Repository License PyPi

Low-level card sorting utilities to compare card sorts — including calculating edit distances, d-neighbourhoods, d-cliques, and orthogonality of card sorts.

It is recommended to read Deibel et al. (2005)[^1] and Fossum & Haller (2005)[^2] to familiarize yourself with the metrics covered in this library. In fact, that entire special issue of Expert Systems is excellent reading for anyone interested in analysing card sorting data.

Installation

pip install cardy

For the JavaScript version of this library, see Cardy on JSR.

Usage

Card sorts are represented as collections of sets of cards: Colection[Set[T]] where each set represents a group.

Edit Distance

The edit distance between two sorts can be computed with the distance function:

from cardy import distance

sort1 = ({1, 2, 3}, {4, 5, 6}, {7, 8, 9})
sort2 = ({1, 2}, {3, 4}, {5, 6, 7}, {8, 9})

dist = distance(sort1, sort2)
print("Distance:", dist)  # Distance: 3

When comparing sorts for equality, assert an edit distance of zero:

if distance(sort1, sort2) == 0:
    ...

Maximum and Normalised Edit Distances

Normalized edit distances can be computed with the norm_distance function:

from cardy import norm_distance

sort1 = (
    {"a1", "a2", "a3"},
    {"b1", "b2", "b3", "b4", "b5"},
    {"c1", "c2", "c3", "c4", "c5"},
    {"d1", "d2", "d3", "d4"},
)
sort2 = (
    {"a1", "b1", "b5", "c1", "c5", "d1"},
    {"a2", "b2", "c2", "d2"},
    {"a3", "b3", "c3", "d3"},
    {"b4", "c4", "d4"},
)

print(norm_distance(sort1, sort2))  # 0.92...
print(norm_distance(sort1, sort2, num_groups=4))  # 1.0

The num_groups option specifies the normalized distance should be computed under the assumption the maximum number of groups in either card sort will not exceed num_groups. If this option is not given, distances are normalized with no limit on the number of groups.

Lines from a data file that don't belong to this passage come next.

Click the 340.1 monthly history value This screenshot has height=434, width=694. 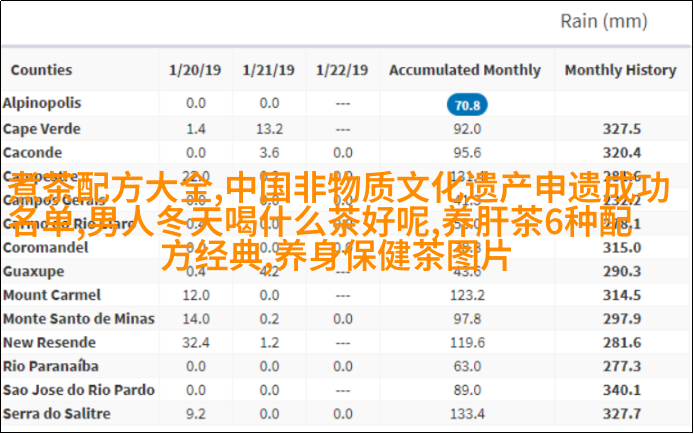622,390
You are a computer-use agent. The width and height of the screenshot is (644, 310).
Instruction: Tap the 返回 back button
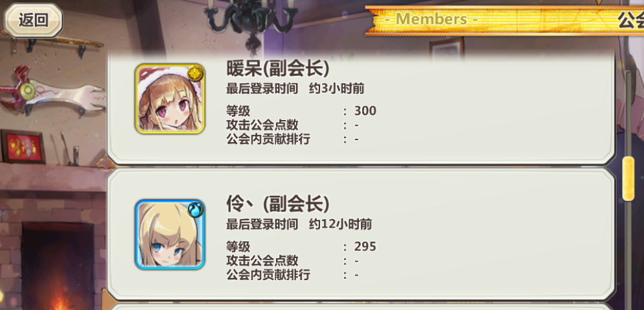click(x=33, y=20)
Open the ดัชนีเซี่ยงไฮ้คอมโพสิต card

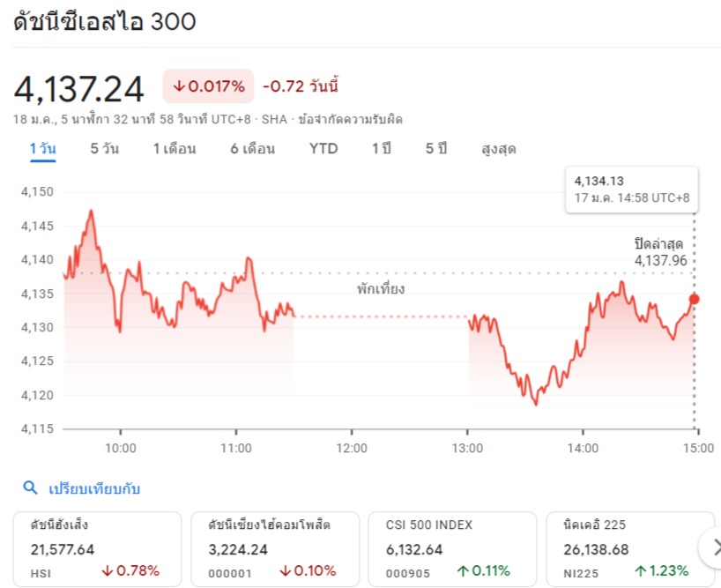[x=275, y=549]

The maximum edit distance any other card sort can be from a given card sort can be computed with the max_distance function.

from cardy import max_distance

# Using sort1 from the previous example
print(max_distance(sort1))  # 13
print(max_distance(sort1, num_groups=4))  # 12

As before, the num_groups option places a restriction on the maximum number of groups another card sort may have.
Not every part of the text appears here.